**Work request:** Please quote exactly the lines below from the line containing "You are a GUI" to the line containing "Image resolution: width=905", both lines included, and nothing else.

Collected data entries:
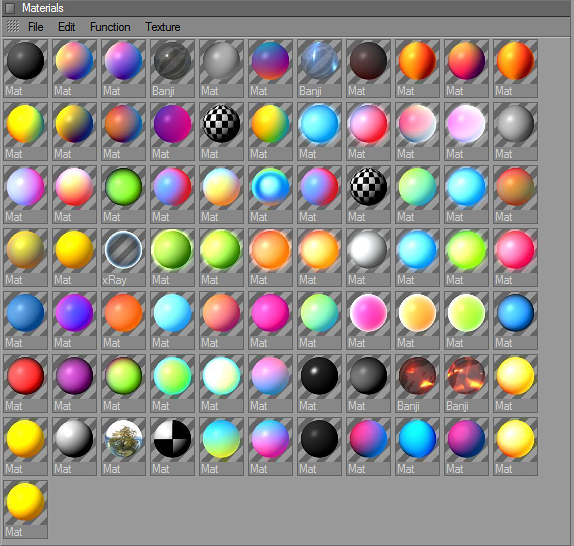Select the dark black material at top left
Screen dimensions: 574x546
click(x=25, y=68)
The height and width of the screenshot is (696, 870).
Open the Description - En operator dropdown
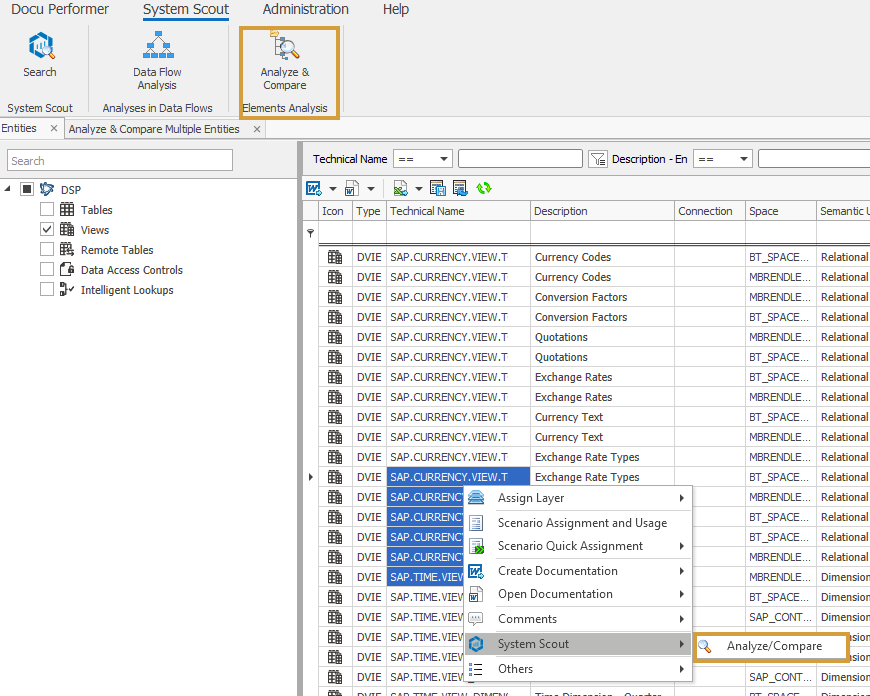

...

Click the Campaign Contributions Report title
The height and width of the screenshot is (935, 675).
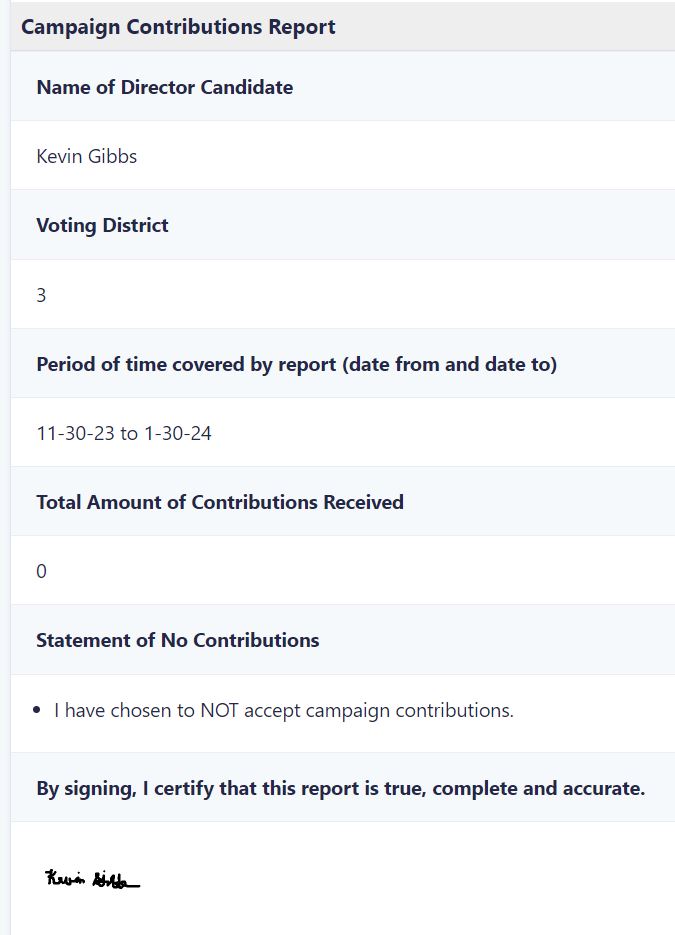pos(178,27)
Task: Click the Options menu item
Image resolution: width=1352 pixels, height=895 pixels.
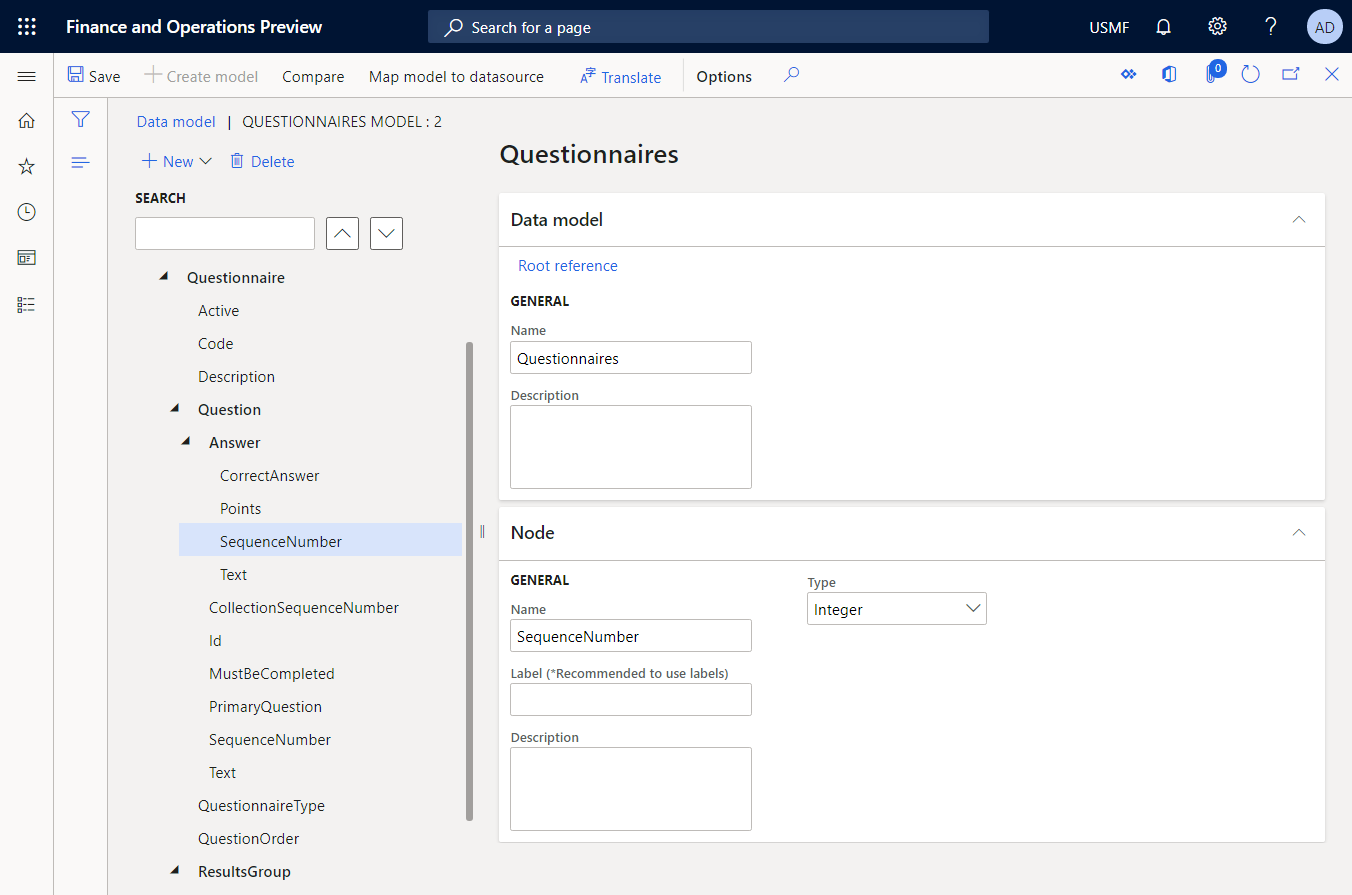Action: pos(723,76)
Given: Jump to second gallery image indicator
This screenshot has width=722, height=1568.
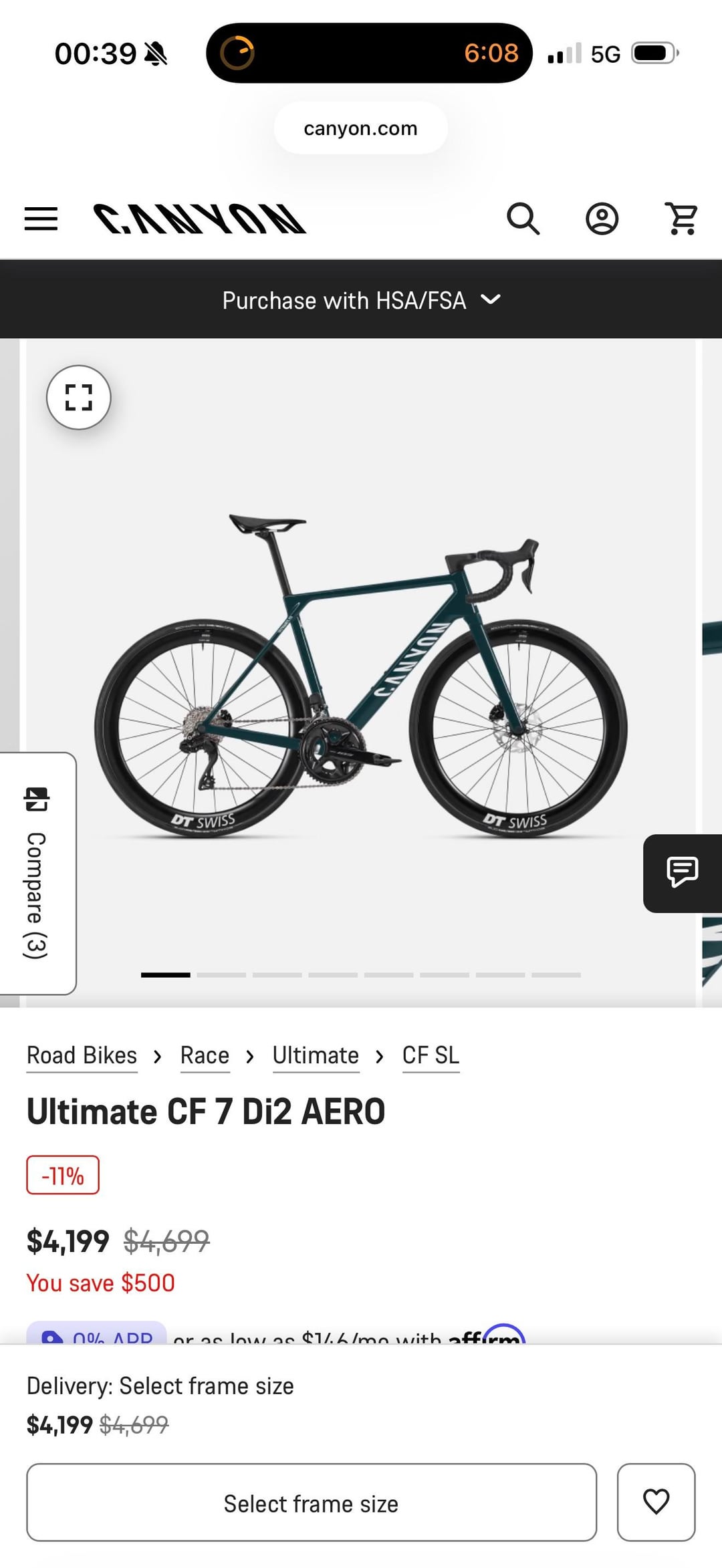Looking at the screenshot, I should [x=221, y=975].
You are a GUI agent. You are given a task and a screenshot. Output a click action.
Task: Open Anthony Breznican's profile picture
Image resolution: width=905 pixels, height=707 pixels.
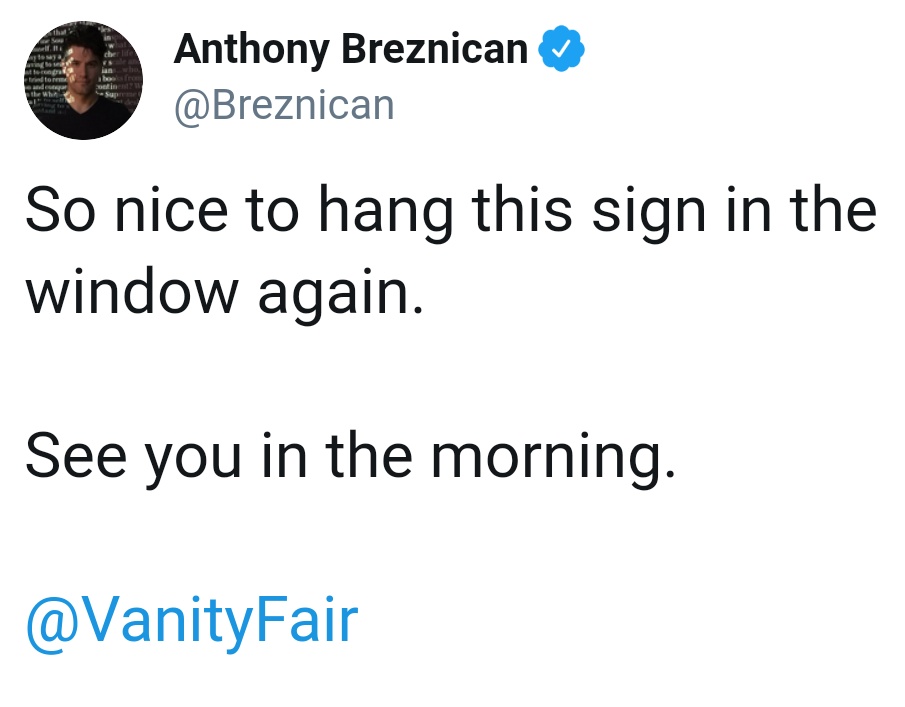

**Answer to this task:**
You are a GUI agent. You are given a task and a screenshot. Output a click action.
Task: Open Anthony Breznican's profile picture
Image resolution: width=905 pixels, height=707 pixels.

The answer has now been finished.